WHAT IS SPAM MEAT?
Introduced on July 5, 1937, the name "Spam" was chosen when the product, whose original name was far less memorable (Hormel Spiced Ham), began to lose market share. The name was chosen from multiple entries in a naming contest. A Hormel official once stated that the original meaning of the name "Spam" was "Shoulder of Pork and Ham".
According to writer Marguerite Patten in 'Spam – The Cookbook', the name was suggested by Kenneth Daigneau, an actor and the brother of a Hormel vice president, who was given a $100 prize for creating the name. At one time and persisting to this day in certain books, the theory behind the nomenclature of Spam was that the name was a portmanteau of "Spiced Meat and Ham".

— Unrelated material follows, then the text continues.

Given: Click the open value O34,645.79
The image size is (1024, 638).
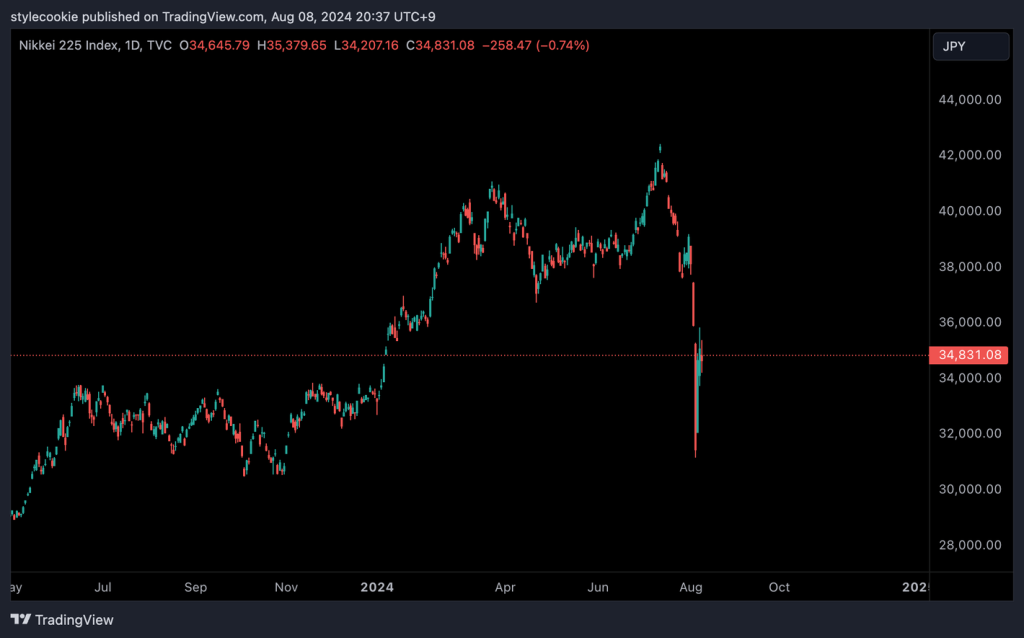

According to the British documentary-reality show "1940's House", when Spam was offered by the United States to those affected by World War II in the UK, Spam stood for Specially Processed American Meats. Yesterday's Britain, a popular history published by Reader's Digest in 1998, unpacks Spam as "Supply Pressed American Meat" and describes it as an imported "wartime food" of the 1940's.
Many jocular acronyms have been devised, such as "Something Posing As Meat", "Specially Processed Artificial Meat", "Stuff, Pork and Ham", "Spare Parts Animal Meat" and "Special Product of Austin Minnesota".
According to Hormel's trademark guidelines, Spam should be spelled with all capital letters and treated as an adjective, as in the phrase "SPAM luncheon meat".